Low platelet count and anemia are two other significant symptoms of these co-infections. Someone with a severely weakened immune system will struggle to fight the symptoms.
Bartonella
Bartonella lives inside the lining of your blood vessels. Signs of Bartonella can include red marks on your body that resemble stretch marks. You may also have flu-like symptoms, lack of appetite, swollen glands, and neurological symptoms.
Additionally, some have balance problems, tremors, and potential psychiatric problems. Bartonella creates chronic infections because it can cycle in and out of blood vessels.
Spotted Fever Group of Rickettsia
This group includes Rocky Mountain Spotted Fever, Rickettsia Parkeri, Rickettsia Philipii, and Rickettsia Helvetica.
Rashes that start at the wrist or ankles and then work outward, flu-like symptoms, abdominal pain, and myalgia are common symptoms within this group. These need to be treated as soon as possible, with various techniques to eliminate the infection.
Rarer Co-Infections
Colorado Tick Fever
Colorado Tick Fever is acquired when the Rocky Mountain tick infected with the disease bites you. Symptoms other than those associated with Lyme include abdominal pain, vomiting, biphasic fever, and severe weakness.
Mycoplasma
Mycoplasma lacks a cell wall around its membranes. There are over 100 species of mycoplasma. As a co-infection, these bacteria can worsen respiratory problems and lead to conditions such as pneumonia. Mycoplasma is naturally resistant to antibiotics, making this co-infection a good candidate for advanced treatments offered by Lyme-literate doctors.
Powassan virus
Powassan virus can cause encephalitis or inflammation of the brain and be fatal if left untreated. It can take up to three weeks to develop symptoms from the virus. Initial symptoms are similar to Lyme disease. Progressive symptoms include confusion, trouble speaking, seizures, and loss of coordination.
Q Fever
Q Fever symptoms are so similar to Lyme disease, in the beginning, it makes detecting the disease difficult. Chronic Q fever symptoms include swelling of the limbs, night sweats, and endocarditis.

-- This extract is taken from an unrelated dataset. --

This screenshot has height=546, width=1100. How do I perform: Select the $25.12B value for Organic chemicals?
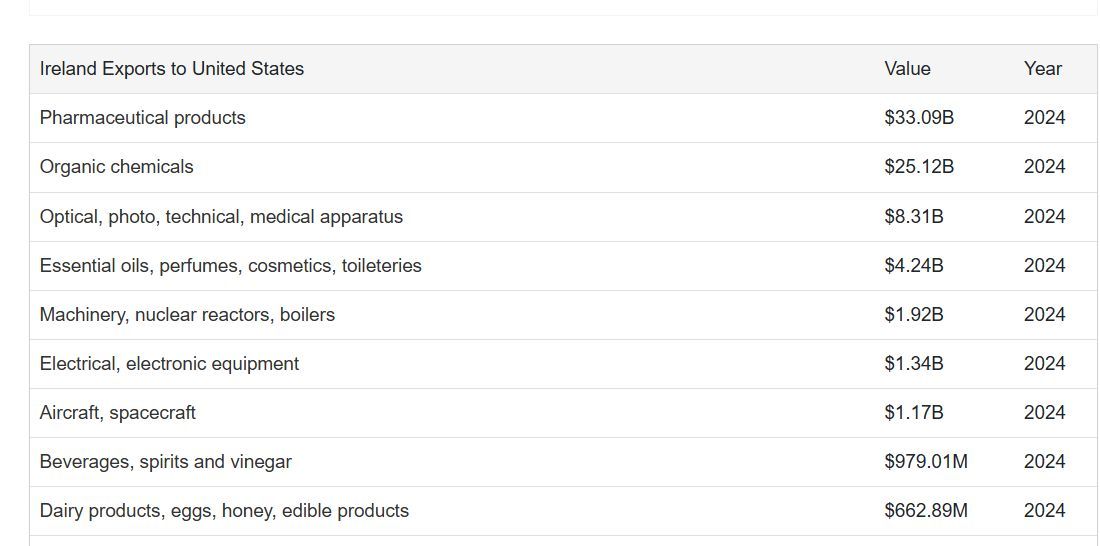pos(918,167)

If a tick stays latched onto your body for a week or longer, you run the risk of developing tick paralysis. This happens when a female tick releases a neurotoxin into your system. It causes numbing and tingling throughout the body. Removing the tick may alleviate some of the symptoms. However, there may also be lingering effects that a Lyme-literate doctor should address.
Tick-borne relapsing fever
Tick-borne relapsing fever presents with early-stage Lyme disease symptoms like sweating, stiff neck, flu-like symptoms, and more. Over time, however, symptoms morph into intense shaking, chills and sweating, drop in blood pressure, and falling body temperature.
Tularemia
Tularemia is one co-infection that doesn’t require a tick bite to become infected. It can be transmitted through inhalation or transference. Tularemia produces symptoms such as skin ulcers. If you inhale dust that contains tularemia, you may develop respiratory problems such as pneumonia tularemia. Symptoms are sores in your mouth or throat, you may have consumed food or drink with tularemia. If in your eye, you may have rubbed your eye with a finger that had tularemia on it.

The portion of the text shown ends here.